I used to think when I complained to my wife that she was not doing that she was not listening and lots and loads of them but I don't know a day would come when she comes back with the same complains to me as well. The day has come finally where she started questioning me. You know what we do is not intentional and we never thought that it would bother her. The reason is very simple you thought these are very petty things.
Think about this try to recollect when you fought with your wife last time. What did you fight upon? On national economy or on why government is collapsing or why there is lot of population. The answer is obvious "NO". By this what I understood is very simple a fight between husband is very simple and at times we remember that we fought but we forget the reason we fought. I am no exception and I fought about these things as well. I don't remember what was the reason but I know that I have not compromized last night I would continue. This stage is very important for the relation to grow stronger and detangle. What I would say if anyone is in this stage is to think was that something you could change rather than asking her to change if you think that its not in your control give her time to think as you have given a thought and take to very lighter note. Are you thinking Why should I take on a lighter note. I will try to talk about in my next paragraph. As per my understanding my life is very smooth after I understood that I want to change if I want to take care of my family. One thing I would recommend is that love your spouse more than anyone including your own children.
Why should and How should I show more love to my love? Lets not go out of context, we are discussing about building good relation right. So now you know your answer why you need to love your wife more than anyone else.
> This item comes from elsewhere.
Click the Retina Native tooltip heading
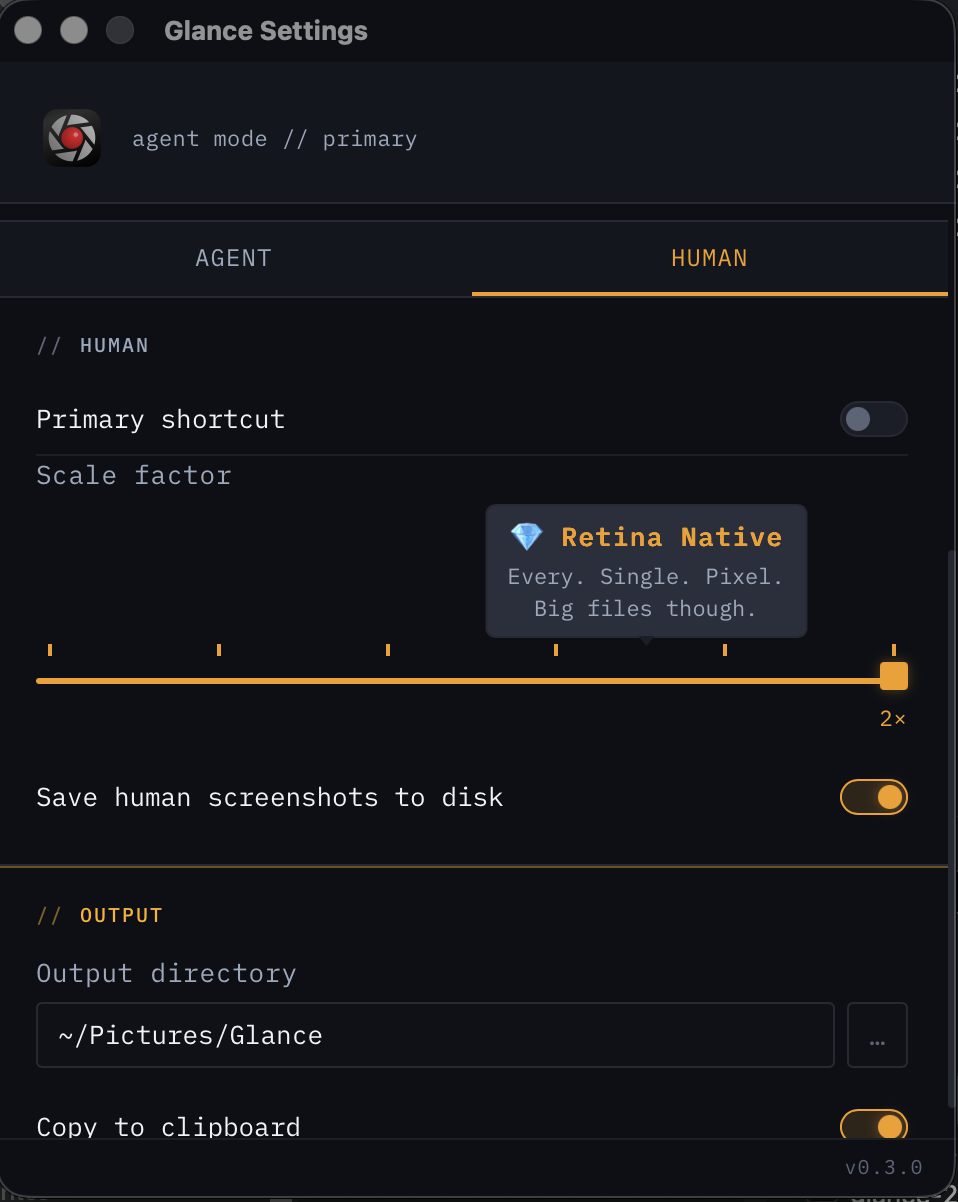Viewport: 958px width, 1202px height. click(671, 537)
Please understand here sharing more love here doesn't mean that you talk verbally it and which should mean you showing love. As I said in my previous post showing love to wife is different from showing love to kid. There is always difference between how you love and you show your love. I will better put an Example here say you came from busy office and you wanted to show love by spending some time with your spouse but your wife had a busy day and she wants to give you the child and take rest for sometime but you wanted to spend time with her so you don't allow her to take rest and rather trouble her do you think she thinks that you love her? If the I am asked the same question I have an answer called "NO". You are the better person to understand needs.
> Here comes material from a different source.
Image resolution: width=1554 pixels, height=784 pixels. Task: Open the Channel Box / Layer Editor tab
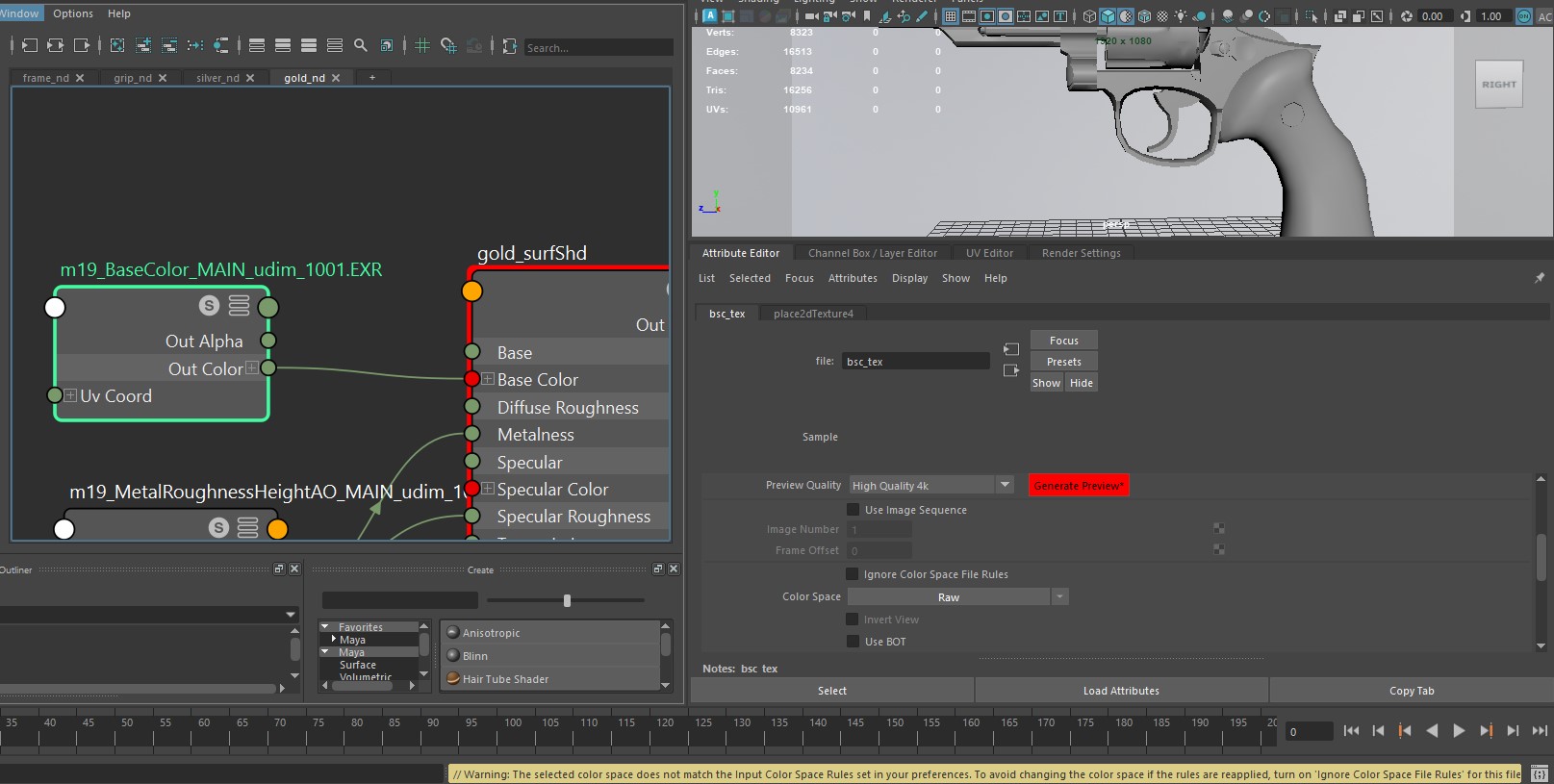tap(872, 253)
Can we give thought when we say she does not understand you, did you give an opportunity to your spouse or did you try to tell her what you need, if the answer is yes another simple and last question did you understand her properly? When these questions are answered you don't need any answers. These questions are simple but I have jumbled the questions. Understanding your spouse is the very important thing in your relations. When you say they know but they don't understand you. When they know it they know it but when they understand what you wanted to tell her she implements it. Now I know what your question is "How do I make them understand?". The Answer is pretty simple talk the way they want you to understand when they talks about something similar. This is very simple to tell to an author like me but its pretty difficult at first but very easy if ones you understand.
Did I ever give a think about what she is expecting me to do? The thought is basis to resolve your problem with her in all aspects. In a book that I read "7 habbits of most Effective People by Steven R Covey" he says there is something called emotional bank account for every person. In which you deposit and withdraw the emotions whenever its required. We need to deposit the emotions which we can withdraw later. This is true for all the relations including your co-workers. My point here is very simple do things to deposit and try to withdraw. People start withdrawing instead of actually depositing in the bank. So when the balance is nil and when you go on credit obviously bank give notice finally it becomes serious about your account and stops giving you more credit same is the case with you.
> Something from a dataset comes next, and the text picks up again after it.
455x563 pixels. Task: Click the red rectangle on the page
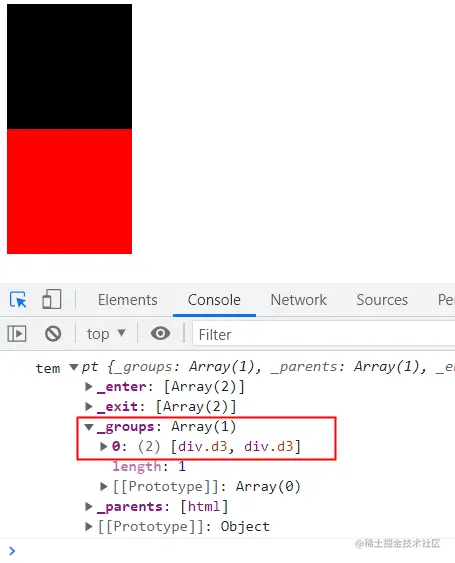click(69, 191)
How do I deposit in the emotional bank account which money should I use to deposit? I think this is the next question everybody gets I have answered this in my previous reference example about a busy day in office. In that you need to understand your spouse situation instead of telling your situation. Try to deposit that emotion. When she thinks her bank account is full of deposit then when you recieving it back. So build that bank account strong and full of deposit there is nothing like keeping for themselves they distribute this emotional deposits to you and many times if you still go on depositing then you can see that this is distributed to your surrondings like your children and your parents. You may have a doubt when I was born I opened my account with nil balance how does my father and mother love so much. Your birth has filled their emotional bank so much that they could sustain for very long time and one of your parent fills deposit unless you start depositing. They don't want you to go on debt.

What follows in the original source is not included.